Ausencia justificada  

HILDA  GONZÁLEZ NEIRA  

Presidenta  de Sala  

MARTHA  PATRICIA GUZMÁN ÁLVAREZ  

AROLDO  WILSON QUIROZ MONSALVO  

LUIS  ALONSO RICO PUERTA  

OCTAVIO  AUGUSTO TEJEIRO DUQUE  

FRANCISCO  TERNERA BARRIOS  

1          Se          precisa que para el trámite de la presente impugnación,          la cual concedió la Sala de Casación Penal de esta          Corte desde el 9 de julio de 2021, el diligenciamiento tan sólo          arribó a esta Sala de Casación Civil el 1º de          abril último, donde se radicó y repartió el día          4 siguiente y el 5 posterior ingresó al despacho.  

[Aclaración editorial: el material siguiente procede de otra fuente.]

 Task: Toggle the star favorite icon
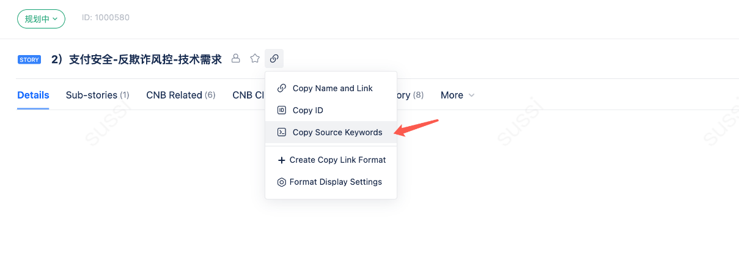pos(255,59)
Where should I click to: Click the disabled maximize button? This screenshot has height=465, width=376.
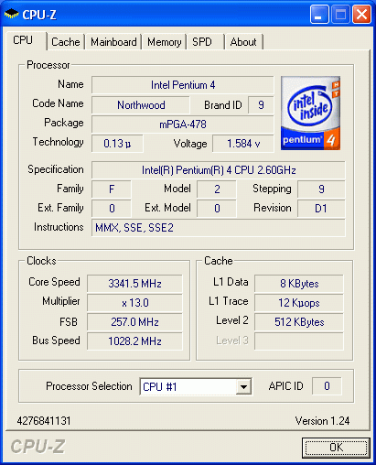click(340, 14)
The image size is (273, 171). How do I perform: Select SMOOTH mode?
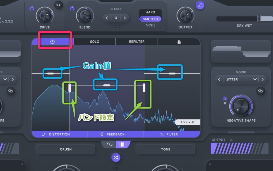click(x=150, y=19)
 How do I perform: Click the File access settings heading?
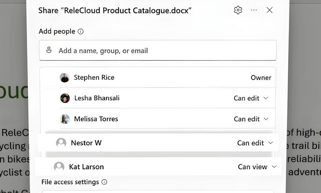click(70, 182)
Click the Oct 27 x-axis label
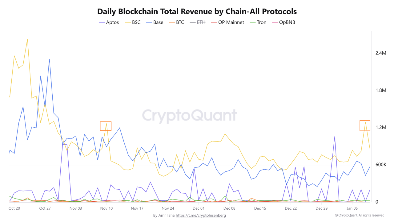The image size is (394, 222). coord(45,208)
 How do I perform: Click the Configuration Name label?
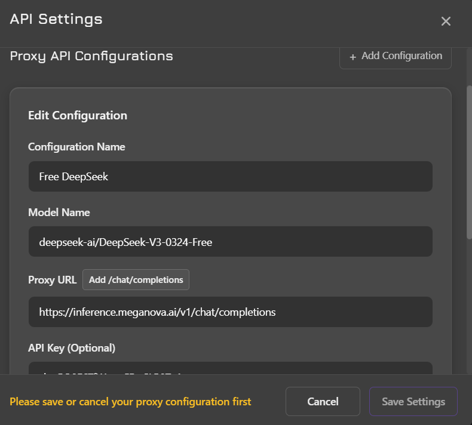(x=76, y=147)
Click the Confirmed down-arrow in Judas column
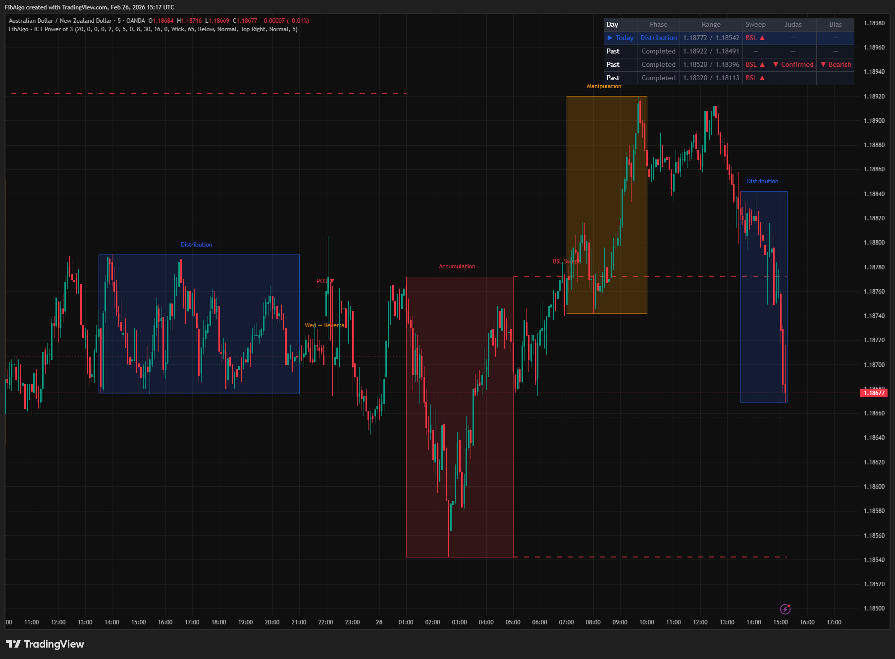This screenshot has width=895, height=659. (x=776, y=64)
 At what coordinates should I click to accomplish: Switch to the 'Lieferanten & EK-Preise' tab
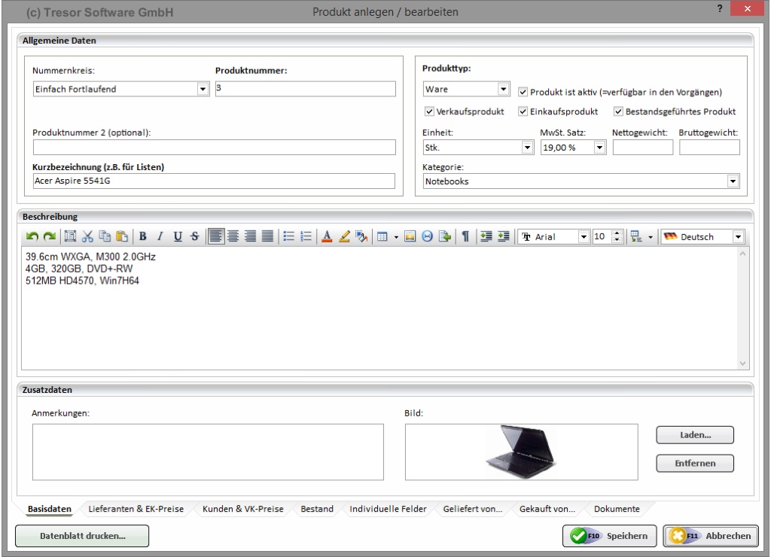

2          Revista Nuevo Foro Penal Vol. 13, No. 88, enero-junio 2017, pp.          285-288. Universidad EAFIT, Medellín (ISSN 0120- 8179).  

3          Artículos          64 y 68ª de la L. 599/2000.  

4          Puede          verse al respecto: Corte Constitucional, sentencia C-806 de 2002.  

5          Ibídem.  

6          M.P.          Luis Guillermo Salazar Otero.